The testimony of the "Elder" (minister) from Gavin's own JW congregation that Gavin's refusal to raise and lower the company's American Flag was not required by Watchtower rules blew Gavin's case in both forums. Either the Elder's testimony confused the PHRC hearing officers, or the Elder testified in "JW-speak". "JW-speak" is when a JW says something understood by non-JWs to be one thing, but understood by Jehovah's Witnesses to be the exact opposite.

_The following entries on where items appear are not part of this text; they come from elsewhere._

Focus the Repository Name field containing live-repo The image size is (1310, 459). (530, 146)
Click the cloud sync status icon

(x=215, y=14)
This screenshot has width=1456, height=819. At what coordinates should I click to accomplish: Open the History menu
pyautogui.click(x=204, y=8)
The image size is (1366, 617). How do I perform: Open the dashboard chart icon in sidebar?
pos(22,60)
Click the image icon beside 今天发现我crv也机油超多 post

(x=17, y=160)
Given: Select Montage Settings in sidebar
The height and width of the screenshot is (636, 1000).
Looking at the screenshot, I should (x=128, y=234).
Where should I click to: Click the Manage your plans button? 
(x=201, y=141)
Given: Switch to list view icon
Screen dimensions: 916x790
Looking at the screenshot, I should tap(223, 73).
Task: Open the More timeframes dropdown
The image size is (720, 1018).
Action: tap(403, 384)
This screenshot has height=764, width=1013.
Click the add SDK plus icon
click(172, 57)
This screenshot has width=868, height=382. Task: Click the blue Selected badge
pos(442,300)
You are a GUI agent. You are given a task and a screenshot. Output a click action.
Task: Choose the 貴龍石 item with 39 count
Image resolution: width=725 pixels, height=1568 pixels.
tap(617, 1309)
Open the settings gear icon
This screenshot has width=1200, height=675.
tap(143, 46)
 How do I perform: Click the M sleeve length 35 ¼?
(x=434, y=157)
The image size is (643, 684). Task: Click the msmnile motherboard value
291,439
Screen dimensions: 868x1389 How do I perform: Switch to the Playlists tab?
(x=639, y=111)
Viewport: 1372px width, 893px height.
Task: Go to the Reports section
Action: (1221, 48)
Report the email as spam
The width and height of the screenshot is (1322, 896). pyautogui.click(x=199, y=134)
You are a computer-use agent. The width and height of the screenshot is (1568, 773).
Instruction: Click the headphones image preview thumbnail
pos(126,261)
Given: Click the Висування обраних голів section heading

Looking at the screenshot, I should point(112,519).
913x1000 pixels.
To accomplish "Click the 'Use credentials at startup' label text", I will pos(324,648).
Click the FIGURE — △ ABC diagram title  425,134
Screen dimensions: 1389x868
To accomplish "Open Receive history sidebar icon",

For example, about ten years or so ago, Jehovah's Witnesses were fighting in one of the European Human Rights Courts for official recognition as a "religion" in Bulgaria. Bulgaria made it clear that they would never formally recognize Jehovah's Witnesses as a religion so long as the Watch Tower Society prohibited Bulgarian Jehovah's Witnesses from accepting blood transfusions. The Watch Tower Society "cleverly" responded in writing that they would no longer "disfellowship" (excommunicate) any Bulgarian JW who accepted a blood transfusion. Bulgaria thought they had "won", and issued formal recognition to the Watch Tower Society. As soon as such was in hand, the Watch Tower Society issued a letter to Bulgarian congregations that it would no longer be necessary to "disfellowship" (excommunicate) any Bulgarian JW who accepted a blood transfusion, because henceforth, any Bulgarian JW who accepted a blood transfusion would automatically be considered as having submitted their resignation as a JW.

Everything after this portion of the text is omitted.